Garlic

MARGARET GIBSON

Up from the depths
of the raised bed of earth
the stalks lift thin banners,
green in the wind.
The roots clasp the soil,
with the reluctance of lovers
letting go. But the earth
breaks open, warm as biscuits,
and the pale bulbs, crusted
with earth crumbs, enter
for the first time
air.
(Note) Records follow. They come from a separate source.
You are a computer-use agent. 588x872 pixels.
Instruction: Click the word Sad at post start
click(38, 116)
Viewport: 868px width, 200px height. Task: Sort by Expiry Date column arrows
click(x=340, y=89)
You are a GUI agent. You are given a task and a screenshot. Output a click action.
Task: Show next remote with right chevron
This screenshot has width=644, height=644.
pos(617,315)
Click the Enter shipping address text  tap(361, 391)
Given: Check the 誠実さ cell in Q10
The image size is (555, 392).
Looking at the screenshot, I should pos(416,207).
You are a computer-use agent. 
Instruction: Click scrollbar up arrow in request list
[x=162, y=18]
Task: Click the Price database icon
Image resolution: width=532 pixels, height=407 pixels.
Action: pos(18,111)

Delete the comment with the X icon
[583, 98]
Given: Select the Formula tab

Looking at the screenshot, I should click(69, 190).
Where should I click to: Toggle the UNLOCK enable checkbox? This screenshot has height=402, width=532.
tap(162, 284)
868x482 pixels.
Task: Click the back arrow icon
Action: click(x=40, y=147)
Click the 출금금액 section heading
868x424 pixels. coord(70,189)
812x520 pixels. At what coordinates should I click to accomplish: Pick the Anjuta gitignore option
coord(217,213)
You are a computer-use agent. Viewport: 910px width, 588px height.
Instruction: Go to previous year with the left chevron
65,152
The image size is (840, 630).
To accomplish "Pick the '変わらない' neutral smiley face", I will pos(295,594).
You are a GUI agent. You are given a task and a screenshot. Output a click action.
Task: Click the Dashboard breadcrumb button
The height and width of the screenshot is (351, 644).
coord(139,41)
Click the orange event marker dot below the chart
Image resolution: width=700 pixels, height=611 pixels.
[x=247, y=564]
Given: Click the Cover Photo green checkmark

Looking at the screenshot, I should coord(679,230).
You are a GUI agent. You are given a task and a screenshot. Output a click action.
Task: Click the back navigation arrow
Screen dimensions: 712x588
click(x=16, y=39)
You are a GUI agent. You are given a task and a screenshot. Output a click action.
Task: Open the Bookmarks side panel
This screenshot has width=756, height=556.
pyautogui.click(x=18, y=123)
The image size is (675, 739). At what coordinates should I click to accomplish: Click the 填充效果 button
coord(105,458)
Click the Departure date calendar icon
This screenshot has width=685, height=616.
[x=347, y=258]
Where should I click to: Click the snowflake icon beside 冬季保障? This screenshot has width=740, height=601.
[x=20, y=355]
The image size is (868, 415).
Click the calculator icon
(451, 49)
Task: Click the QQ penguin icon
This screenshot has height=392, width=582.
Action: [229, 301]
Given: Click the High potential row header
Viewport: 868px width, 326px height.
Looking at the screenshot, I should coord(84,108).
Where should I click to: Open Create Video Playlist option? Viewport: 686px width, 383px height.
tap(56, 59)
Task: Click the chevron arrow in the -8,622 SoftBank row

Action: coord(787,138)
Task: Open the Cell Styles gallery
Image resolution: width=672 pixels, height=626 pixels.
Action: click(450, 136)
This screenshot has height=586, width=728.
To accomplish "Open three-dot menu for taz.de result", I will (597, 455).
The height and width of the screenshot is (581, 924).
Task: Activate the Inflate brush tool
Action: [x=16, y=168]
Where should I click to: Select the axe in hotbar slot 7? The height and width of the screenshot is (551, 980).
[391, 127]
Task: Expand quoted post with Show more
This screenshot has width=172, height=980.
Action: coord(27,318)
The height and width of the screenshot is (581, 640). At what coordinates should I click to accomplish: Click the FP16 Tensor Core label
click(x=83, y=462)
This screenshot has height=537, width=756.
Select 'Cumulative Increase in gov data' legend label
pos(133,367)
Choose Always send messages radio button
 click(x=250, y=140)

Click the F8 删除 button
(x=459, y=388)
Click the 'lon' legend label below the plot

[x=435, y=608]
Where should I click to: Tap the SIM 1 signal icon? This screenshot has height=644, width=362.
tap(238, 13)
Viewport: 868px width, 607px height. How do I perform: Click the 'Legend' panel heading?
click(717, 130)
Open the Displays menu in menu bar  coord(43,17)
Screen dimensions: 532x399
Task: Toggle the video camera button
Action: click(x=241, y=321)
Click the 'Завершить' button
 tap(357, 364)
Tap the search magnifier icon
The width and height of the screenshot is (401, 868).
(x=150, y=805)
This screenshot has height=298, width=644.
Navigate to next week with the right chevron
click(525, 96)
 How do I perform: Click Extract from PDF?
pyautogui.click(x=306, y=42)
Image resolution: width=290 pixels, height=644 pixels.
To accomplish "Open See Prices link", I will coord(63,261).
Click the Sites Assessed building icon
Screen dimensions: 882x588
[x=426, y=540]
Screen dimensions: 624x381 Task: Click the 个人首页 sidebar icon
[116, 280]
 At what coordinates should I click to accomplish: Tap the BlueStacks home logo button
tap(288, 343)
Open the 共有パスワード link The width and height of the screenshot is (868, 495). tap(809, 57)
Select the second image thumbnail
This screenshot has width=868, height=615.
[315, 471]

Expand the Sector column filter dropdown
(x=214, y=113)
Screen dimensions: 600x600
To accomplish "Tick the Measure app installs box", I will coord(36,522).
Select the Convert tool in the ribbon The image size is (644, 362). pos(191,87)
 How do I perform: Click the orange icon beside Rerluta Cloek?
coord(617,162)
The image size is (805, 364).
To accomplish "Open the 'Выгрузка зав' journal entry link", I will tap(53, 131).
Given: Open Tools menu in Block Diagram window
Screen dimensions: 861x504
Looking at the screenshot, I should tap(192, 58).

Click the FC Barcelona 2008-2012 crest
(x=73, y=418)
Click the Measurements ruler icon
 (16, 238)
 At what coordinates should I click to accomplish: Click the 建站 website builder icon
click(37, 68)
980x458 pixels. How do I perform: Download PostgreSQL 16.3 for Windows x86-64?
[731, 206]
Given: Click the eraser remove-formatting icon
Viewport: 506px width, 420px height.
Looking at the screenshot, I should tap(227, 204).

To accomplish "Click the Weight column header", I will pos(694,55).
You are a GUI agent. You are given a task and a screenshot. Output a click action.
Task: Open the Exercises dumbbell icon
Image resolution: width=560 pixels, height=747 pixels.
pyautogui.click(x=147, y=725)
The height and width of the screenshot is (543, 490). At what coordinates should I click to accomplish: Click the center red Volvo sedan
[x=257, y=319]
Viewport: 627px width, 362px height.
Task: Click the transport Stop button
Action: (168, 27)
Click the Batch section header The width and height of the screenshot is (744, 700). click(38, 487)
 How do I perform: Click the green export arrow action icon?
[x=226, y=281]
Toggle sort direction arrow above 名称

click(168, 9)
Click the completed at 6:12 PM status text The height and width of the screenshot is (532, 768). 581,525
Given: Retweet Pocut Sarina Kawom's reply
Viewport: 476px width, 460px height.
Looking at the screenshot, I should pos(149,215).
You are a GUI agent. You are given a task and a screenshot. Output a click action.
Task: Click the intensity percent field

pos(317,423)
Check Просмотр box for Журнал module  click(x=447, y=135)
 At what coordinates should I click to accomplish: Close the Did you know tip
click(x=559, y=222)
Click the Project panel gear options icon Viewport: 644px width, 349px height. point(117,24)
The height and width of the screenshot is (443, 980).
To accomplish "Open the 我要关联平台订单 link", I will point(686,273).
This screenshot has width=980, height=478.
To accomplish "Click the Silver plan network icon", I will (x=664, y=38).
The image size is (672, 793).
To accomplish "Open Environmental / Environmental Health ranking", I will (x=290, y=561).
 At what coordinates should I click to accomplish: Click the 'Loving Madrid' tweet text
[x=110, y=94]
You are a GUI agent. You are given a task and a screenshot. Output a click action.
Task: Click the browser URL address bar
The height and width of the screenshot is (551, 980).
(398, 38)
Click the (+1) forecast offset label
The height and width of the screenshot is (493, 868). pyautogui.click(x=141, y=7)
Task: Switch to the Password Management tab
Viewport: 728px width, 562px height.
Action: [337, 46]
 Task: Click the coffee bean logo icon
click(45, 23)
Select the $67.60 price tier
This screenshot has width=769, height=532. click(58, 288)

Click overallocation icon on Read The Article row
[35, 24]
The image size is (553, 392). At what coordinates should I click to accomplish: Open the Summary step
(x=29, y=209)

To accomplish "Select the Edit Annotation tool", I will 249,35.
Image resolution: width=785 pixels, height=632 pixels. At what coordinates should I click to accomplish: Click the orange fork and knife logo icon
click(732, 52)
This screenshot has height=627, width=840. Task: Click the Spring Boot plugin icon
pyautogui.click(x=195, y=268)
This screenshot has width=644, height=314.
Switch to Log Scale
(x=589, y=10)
Braided, on green pigtails
lashed to the chickenwire gate
of the garden, each bulb
dries to a rustle
weeks later, in my palm—
husky skins fine as rice paper,
veined like the leaf of a lily,
faintly varnished with gold.
Brittle papers that flake
when a thumb pries into
the cluster of cloves, prying
in and in, pinching the flesh
of a clove up under a nail—
and the odor! redolent,
a pungency in which pot roasts
and thick stews gather,
an aroma for eggplants and sesame
melding in a rich mystic kiss,
pure baba ganoush.
Let the feckless take it
odorless in capsules—
I simmer it in wine and tomatoes,
blend it with butter and basil,
lash the curved cloves
to a necklace I wear on my skin,
cold wolf-moon nights in the woods.
I stuff pillows with the skins,
rub the salad bowl of the lover’s
body nightly with garlic,
breathe it out with the love cry,
let it rise, a nebula
into starry night skies …
for what if Dante were wrong
about paradise, the choirs
in their circular rows—what if
the celestial rose weren’t petals
at all, but a commoner light,
a corona of cloves in their thin
garlic gowns, twisting up
into wicks that long to be lit,
and they are lit, flaming up
in the glory of God—
the God of the old myths
who leans over the fence
of the firmament, beyond pale
buds of new stars, leaning
our way, toward our own
common sod, sighing into it,
raising it, his breath
faintly garlic.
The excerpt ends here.